§ **Stored data**:
+ + +

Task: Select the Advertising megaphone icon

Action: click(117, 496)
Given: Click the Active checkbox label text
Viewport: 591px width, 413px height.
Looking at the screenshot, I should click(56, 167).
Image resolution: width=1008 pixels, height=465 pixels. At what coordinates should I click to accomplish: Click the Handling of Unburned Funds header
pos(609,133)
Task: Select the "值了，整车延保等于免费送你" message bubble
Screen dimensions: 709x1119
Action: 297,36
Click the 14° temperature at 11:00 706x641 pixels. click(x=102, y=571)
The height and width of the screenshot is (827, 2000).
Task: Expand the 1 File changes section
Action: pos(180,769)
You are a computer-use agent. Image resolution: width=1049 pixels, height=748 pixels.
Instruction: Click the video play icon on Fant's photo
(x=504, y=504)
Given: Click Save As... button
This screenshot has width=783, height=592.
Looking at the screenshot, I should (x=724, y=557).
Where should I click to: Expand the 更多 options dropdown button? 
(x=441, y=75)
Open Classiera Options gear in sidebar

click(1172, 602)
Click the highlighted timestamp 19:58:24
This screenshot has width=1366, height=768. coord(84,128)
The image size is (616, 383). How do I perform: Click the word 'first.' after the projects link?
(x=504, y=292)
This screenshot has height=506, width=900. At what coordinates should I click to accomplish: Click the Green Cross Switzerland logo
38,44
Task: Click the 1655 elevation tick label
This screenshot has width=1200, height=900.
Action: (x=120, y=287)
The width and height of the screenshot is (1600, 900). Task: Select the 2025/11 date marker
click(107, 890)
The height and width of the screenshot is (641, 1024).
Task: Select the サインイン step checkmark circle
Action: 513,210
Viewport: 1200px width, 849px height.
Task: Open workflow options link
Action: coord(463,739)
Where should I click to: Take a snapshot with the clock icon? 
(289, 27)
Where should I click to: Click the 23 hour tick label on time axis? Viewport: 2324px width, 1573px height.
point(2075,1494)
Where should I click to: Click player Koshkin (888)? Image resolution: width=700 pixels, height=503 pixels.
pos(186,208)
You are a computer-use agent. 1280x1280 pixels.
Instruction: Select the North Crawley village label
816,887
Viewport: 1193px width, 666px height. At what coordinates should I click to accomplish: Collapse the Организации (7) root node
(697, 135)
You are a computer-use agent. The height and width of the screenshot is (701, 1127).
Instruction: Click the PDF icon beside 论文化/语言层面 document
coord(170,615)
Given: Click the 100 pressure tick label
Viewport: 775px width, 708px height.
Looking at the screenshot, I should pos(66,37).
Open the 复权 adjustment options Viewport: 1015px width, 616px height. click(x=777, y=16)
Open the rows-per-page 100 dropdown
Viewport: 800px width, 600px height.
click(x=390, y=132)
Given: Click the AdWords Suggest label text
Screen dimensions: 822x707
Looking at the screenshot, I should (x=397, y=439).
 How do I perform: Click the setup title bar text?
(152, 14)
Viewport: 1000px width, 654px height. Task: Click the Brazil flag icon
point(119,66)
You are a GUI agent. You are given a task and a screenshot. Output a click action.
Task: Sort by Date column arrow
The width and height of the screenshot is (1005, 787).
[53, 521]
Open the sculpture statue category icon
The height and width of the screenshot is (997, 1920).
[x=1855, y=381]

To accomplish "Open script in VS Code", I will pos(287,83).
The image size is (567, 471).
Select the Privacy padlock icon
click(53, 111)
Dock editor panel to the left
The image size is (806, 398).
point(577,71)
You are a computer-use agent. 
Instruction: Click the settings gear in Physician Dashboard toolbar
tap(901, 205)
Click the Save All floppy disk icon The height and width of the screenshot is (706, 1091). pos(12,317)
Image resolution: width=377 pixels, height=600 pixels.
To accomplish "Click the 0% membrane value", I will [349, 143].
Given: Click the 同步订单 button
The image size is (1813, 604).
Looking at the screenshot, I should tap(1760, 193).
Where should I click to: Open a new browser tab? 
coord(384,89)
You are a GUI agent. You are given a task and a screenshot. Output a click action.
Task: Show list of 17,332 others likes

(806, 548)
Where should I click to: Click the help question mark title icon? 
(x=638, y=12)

+ + +

§ **Your assignment**:
Return every line of the preceding records in which the word "will" appears.

§ **Answer for this exercise**:
To accomplish "Open script in VS Code", I will pos(287,83).
To accomplish "Click the 0% membrane value", I will [349, 143].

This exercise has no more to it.